“Ontem, RT traduziu para o espanhol um sugestivo artigo do
colunista russo Evgueni Gorzhaltsan publicado em ADME. Gorzhaltsan aplica a «janela de Overton» a um caso extremo: o mecanismo de aceitação pública do canibalismo. Creio, porém, que não seja muito complicado substituir o exemplo por outros: divórcio, aborto, casamento gay, pederastia, incesto, eutanásia etc.
Joseph P. Overton, vice-presidente do Centro Mackinac de Políticas Públicas, postulou que, dentro de determinada área de política pública, por exemplo, a educação,
só um pequeno conjunto de políticas, princípios ou medidas se considera politicamente aceitável. Esse conjunto, «janela», não se define pelo que prefiram os políticos, mas pelo que creem poder apoiar sem pôr em risco sua eleição. Essa janela pode estar mais aberta ou ser mais larga, conforme a metáfora que se prefira, conforme mudem as ideias da sociedade que os elege.

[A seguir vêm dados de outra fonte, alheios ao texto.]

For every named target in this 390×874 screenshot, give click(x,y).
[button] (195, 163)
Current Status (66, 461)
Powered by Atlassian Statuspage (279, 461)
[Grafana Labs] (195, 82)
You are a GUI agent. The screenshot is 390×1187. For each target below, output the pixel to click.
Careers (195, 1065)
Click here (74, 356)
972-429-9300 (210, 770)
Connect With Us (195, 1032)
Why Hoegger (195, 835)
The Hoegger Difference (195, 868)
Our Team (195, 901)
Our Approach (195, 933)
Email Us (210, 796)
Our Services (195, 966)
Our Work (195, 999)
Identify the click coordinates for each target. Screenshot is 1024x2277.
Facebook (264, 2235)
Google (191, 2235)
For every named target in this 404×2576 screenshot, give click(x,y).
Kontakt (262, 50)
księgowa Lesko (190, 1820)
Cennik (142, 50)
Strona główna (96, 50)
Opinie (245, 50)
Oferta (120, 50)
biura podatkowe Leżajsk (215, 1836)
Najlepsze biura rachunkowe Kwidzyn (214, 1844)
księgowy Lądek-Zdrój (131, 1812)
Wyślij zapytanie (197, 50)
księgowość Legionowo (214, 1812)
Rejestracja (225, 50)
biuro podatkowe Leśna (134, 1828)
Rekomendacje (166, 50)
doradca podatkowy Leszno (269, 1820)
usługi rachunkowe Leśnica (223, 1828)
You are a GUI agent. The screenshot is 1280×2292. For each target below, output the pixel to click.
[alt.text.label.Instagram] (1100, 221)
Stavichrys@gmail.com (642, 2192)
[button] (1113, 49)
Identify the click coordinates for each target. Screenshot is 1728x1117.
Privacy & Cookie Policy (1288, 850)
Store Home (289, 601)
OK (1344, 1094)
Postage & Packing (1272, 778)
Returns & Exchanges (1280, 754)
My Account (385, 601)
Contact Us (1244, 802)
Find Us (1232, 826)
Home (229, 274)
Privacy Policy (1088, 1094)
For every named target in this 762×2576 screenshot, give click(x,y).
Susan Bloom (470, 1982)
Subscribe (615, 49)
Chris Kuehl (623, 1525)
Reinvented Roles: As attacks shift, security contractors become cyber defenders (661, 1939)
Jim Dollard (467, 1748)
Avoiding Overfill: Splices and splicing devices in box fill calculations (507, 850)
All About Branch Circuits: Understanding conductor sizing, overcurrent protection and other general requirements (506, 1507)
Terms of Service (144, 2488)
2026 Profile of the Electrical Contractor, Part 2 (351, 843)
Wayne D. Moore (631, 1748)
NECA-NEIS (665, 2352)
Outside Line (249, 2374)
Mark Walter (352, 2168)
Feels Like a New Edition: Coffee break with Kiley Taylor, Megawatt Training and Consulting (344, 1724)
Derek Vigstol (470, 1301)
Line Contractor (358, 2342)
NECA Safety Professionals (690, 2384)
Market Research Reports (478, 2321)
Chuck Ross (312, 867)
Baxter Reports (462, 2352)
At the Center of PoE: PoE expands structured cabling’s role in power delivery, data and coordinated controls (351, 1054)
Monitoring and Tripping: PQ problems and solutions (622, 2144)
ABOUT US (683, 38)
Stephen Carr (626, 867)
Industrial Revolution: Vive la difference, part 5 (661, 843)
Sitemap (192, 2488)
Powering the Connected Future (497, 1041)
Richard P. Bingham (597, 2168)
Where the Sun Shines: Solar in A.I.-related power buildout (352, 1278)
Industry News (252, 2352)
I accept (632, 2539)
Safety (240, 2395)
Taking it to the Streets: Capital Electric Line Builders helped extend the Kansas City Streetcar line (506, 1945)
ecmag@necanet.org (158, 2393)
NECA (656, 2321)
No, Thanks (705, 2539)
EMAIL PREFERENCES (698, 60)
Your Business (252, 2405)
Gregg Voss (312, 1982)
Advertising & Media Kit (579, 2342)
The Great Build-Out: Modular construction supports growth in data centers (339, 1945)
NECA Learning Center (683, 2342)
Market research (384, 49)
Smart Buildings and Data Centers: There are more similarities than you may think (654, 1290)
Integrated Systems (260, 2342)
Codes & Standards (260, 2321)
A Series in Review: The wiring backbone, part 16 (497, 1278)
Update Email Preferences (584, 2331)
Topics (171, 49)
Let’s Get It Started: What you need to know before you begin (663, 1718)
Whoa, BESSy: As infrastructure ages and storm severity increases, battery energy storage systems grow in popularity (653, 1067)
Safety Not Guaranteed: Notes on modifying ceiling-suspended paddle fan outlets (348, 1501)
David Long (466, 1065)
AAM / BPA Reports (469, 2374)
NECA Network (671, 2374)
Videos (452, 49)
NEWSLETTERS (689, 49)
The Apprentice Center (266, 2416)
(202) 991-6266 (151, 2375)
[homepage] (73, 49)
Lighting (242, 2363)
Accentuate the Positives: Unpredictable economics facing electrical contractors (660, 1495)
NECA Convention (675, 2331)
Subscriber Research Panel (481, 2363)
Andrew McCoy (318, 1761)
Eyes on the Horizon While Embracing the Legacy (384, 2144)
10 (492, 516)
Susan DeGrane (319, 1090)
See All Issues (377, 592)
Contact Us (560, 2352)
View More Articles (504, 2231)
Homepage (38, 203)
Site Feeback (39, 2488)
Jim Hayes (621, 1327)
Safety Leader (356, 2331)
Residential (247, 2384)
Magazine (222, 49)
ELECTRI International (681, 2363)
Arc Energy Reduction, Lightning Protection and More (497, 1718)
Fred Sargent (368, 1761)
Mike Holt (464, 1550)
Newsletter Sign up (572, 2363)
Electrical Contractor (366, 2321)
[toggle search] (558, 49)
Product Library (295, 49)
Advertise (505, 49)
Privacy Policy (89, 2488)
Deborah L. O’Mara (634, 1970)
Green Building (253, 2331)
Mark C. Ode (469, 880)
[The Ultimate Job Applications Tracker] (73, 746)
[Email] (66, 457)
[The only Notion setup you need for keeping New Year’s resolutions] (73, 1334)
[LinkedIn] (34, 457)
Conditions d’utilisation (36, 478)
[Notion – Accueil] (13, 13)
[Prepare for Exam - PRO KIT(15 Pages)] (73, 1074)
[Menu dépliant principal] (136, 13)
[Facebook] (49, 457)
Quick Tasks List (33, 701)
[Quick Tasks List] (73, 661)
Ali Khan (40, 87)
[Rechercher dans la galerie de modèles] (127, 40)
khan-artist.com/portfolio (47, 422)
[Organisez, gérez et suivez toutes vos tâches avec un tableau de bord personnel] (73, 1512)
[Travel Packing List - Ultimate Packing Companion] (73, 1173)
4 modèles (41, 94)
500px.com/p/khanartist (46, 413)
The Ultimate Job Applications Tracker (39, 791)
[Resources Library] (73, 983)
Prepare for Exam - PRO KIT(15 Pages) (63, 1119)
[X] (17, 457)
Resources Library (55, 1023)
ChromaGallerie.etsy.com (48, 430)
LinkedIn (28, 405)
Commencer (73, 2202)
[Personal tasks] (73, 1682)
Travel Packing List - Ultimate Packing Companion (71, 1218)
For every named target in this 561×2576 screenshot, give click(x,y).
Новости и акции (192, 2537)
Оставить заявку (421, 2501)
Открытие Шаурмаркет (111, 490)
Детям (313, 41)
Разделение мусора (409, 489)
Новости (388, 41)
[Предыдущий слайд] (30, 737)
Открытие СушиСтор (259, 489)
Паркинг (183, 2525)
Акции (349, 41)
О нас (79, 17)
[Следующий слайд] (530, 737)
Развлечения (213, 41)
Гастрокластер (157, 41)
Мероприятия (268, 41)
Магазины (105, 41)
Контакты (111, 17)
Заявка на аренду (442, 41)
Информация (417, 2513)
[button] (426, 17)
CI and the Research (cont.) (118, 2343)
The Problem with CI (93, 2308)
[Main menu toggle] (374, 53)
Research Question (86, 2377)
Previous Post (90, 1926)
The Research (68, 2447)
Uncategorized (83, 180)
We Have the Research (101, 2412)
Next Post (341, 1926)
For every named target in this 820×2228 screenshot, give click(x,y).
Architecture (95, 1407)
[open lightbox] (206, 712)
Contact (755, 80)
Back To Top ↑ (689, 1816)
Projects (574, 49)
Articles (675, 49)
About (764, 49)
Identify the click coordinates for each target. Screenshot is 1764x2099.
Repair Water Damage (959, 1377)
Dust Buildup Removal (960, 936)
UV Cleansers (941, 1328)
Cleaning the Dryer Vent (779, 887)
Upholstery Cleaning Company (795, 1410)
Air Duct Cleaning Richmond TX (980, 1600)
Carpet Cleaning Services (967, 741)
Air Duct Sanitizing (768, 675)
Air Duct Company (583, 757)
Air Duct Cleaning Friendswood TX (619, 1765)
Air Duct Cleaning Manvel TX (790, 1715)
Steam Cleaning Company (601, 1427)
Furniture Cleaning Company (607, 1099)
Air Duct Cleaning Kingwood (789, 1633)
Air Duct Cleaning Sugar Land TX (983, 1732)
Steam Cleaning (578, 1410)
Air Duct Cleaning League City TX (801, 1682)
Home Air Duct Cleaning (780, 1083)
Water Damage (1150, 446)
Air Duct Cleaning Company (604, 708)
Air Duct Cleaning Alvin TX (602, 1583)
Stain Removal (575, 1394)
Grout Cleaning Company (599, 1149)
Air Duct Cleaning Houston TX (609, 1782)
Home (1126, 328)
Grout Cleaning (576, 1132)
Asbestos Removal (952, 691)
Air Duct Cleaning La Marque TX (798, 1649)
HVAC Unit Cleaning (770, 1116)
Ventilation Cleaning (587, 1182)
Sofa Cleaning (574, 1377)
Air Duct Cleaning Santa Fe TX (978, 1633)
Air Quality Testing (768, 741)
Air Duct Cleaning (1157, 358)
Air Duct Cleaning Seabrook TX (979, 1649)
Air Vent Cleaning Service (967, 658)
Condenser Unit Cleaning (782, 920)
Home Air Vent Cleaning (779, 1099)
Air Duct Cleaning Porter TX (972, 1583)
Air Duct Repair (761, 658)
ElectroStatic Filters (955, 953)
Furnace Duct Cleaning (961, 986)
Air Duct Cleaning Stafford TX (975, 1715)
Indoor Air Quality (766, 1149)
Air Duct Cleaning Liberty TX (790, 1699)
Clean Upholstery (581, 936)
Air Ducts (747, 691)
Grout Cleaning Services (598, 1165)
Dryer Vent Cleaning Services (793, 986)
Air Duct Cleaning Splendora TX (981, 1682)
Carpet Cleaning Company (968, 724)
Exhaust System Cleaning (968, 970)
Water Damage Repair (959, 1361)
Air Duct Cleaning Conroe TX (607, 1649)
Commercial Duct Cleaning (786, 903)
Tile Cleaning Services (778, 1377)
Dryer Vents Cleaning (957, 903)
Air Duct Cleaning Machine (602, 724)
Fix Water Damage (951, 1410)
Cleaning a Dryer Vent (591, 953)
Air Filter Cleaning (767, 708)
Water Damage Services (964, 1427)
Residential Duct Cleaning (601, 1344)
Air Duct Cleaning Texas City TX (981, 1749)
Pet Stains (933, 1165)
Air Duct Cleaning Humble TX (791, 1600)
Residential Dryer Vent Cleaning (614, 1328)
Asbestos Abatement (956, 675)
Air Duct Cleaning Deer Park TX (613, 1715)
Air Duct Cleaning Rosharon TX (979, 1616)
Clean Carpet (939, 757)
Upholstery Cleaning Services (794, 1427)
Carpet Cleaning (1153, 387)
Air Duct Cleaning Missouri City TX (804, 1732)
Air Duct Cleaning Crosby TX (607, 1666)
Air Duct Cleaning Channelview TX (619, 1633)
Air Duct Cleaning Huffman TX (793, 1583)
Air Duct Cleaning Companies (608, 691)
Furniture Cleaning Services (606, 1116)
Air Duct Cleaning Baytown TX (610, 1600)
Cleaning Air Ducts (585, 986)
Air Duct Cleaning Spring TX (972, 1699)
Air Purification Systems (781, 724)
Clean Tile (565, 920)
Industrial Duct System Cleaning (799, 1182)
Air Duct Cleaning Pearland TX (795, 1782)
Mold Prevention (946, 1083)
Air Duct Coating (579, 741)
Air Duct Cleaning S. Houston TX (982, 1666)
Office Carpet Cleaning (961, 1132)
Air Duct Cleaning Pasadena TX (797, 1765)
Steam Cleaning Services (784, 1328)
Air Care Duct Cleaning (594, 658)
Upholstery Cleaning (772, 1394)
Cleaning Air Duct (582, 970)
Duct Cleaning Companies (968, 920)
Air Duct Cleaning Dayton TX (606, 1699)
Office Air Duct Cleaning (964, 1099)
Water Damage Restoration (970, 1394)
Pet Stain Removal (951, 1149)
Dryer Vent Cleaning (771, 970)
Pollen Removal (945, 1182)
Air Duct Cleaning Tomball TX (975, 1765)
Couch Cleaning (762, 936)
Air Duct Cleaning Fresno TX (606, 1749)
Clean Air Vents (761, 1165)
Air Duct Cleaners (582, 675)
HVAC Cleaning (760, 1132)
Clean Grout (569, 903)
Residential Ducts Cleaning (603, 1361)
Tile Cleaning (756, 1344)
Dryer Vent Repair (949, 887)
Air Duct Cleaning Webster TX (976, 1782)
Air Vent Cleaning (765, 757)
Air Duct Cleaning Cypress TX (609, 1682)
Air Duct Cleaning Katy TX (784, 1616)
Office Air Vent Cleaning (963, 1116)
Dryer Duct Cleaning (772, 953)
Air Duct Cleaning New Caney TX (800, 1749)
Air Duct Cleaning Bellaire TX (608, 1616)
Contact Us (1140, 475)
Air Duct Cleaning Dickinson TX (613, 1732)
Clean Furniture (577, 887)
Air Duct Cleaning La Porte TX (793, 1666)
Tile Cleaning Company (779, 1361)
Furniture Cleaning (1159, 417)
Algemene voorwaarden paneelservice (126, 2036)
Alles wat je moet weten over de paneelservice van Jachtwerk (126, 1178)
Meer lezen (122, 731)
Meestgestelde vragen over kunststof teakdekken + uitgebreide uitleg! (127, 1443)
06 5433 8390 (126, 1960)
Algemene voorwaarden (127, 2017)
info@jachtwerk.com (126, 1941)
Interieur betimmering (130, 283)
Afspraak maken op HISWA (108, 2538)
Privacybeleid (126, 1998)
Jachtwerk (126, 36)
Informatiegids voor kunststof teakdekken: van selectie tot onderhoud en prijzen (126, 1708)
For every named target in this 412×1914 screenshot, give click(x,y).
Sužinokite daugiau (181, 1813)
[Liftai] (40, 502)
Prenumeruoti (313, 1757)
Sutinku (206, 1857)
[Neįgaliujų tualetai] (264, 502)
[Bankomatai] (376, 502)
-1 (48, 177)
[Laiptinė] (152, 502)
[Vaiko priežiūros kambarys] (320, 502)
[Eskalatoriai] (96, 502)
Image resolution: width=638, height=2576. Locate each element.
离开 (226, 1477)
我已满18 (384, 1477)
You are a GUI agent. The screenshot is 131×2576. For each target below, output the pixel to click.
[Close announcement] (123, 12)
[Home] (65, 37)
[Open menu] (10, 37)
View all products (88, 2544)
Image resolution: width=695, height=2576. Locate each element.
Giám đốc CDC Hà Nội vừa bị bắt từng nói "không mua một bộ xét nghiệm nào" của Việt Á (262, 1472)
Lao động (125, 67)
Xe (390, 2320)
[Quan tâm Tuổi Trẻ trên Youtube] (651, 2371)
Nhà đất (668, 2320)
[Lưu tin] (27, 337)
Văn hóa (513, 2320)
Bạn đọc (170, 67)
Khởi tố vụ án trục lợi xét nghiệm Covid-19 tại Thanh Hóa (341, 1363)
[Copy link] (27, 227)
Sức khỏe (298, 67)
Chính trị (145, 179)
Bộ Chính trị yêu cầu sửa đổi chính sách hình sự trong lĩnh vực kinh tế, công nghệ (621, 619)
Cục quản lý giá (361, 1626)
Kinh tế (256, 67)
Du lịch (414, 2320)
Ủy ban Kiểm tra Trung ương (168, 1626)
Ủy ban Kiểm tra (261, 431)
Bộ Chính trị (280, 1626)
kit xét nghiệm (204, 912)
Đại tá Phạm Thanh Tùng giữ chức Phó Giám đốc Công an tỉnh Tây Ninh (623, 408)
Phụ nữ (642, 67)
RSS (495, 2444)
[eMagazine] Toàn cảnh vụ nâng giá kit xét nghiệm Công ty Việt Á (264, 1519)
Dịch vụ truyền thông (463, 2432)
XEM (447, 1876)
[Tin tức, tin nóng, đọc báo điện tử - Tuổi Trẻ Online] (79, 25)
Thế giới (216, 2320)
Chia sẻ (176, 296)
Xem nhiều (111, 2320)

Overton atribui os graus de aceitação das ideias públicas a estas categorias:
-Inconcebível ou impensável
-Radical
-Aceitável
-Sensato
-Popular
-Política
Gorzhaltsan coloca o exemplo radical de
como converter em aceitável a ideia de legalizar o canibalismo, passo a passo, desde a fase em que se considera uma ação repugnante e impensável, completamente alheia à moral pública, até converter-se numa realidade aceita pela consciência das massas e pela lei. Isso não se consegue mediante lavagem cerebral direta, mas por técnicas mais sofisticadas, que são efetivas graças à sua aplicação coerente e sistemática, sem que a sociedade se dê conta do processo.
Reproduzo o «sugestivo caminho» ao canibalismo legal proposto por Gorzhaltsan segundo as categorias de aceitação de Overton (negritos meus, redação original).
Primeira etapa: do impensável ao radical
Atualmente, é claro, a questão da legalização do canibalismo se encontra no nível mais baixo de aceitação na «janela de possibilidades» de Overton, já que a sociedade o considera um fenômeno absurdo e impensável, um tabu.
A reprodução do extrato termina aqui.